(Exercise input)

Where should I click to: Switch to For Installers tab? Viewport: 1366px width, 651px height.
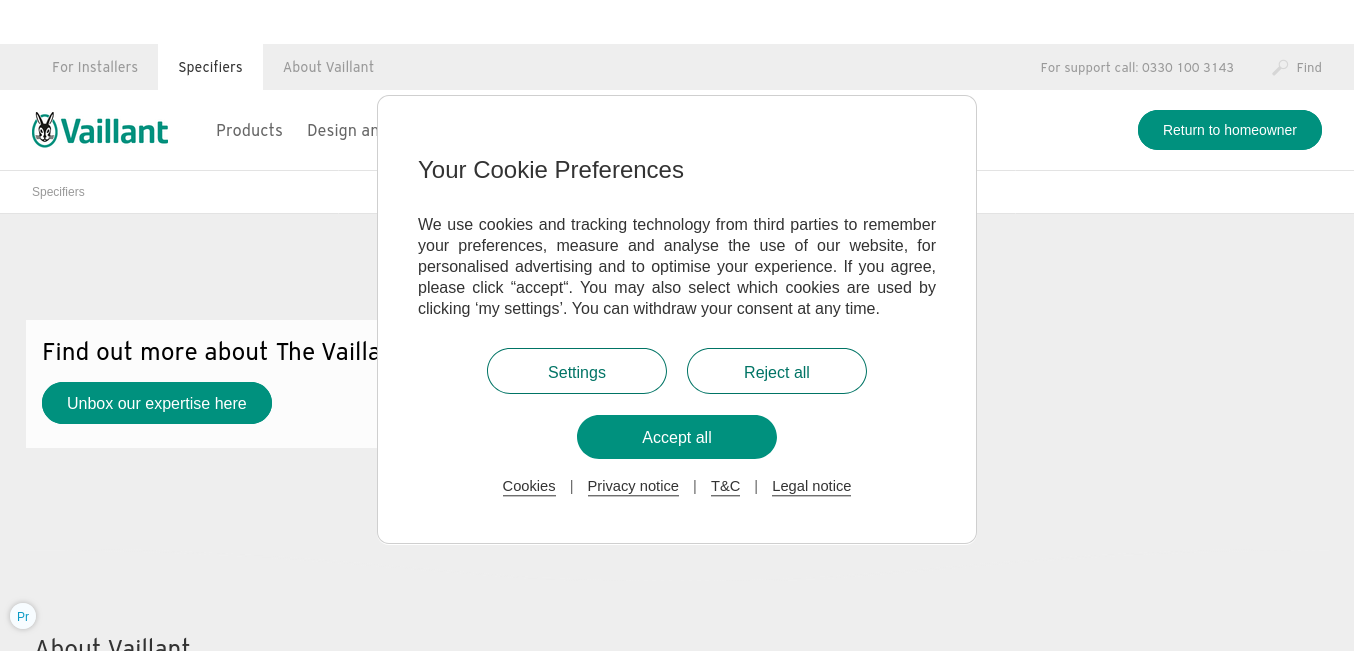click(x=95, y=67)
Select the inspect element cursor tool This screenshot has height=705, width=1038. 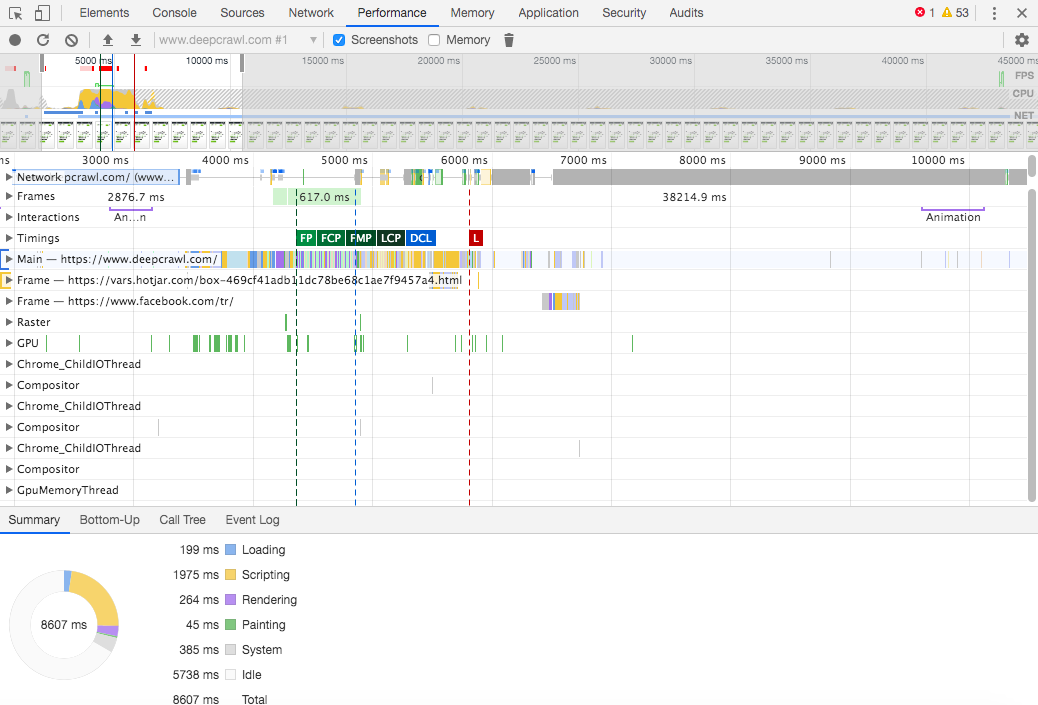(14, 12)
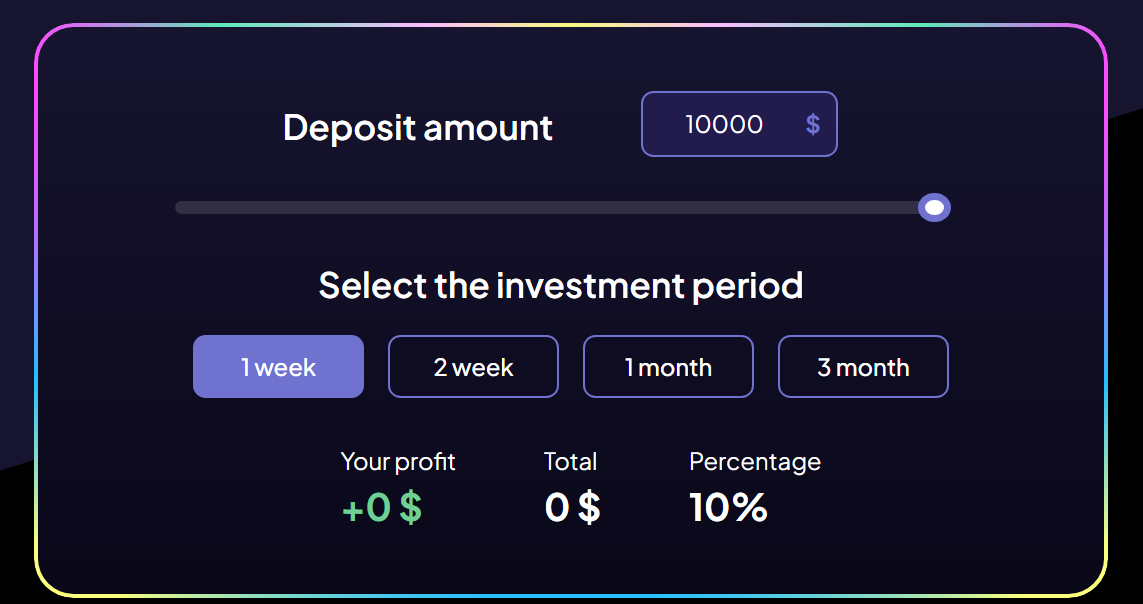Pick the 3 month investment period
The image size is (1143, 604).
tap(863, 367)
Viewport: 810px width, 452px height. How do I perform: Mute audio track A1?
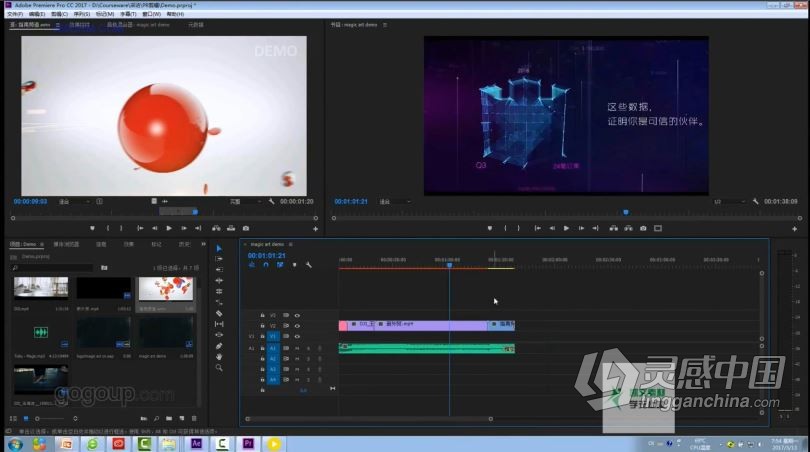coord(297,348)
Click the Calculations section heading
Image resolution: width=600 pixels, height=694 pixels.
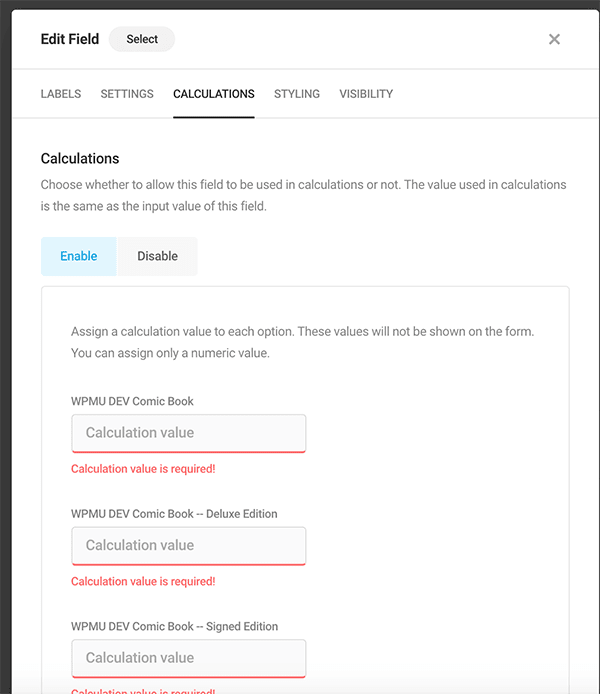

(End Exercise input)

● Try it
Restate the data exactly, though only from the line that contains "Viewport: 810px width, 452px" through its last line, both ends included and with the pictures left out.

● Task result
Viewport: 810px width, 452px height. How do I perform: Mute audio track A1?
coord(297,348)
Click the Calculations section heading
Image resolution: width=600 pixels, height=694 pixels.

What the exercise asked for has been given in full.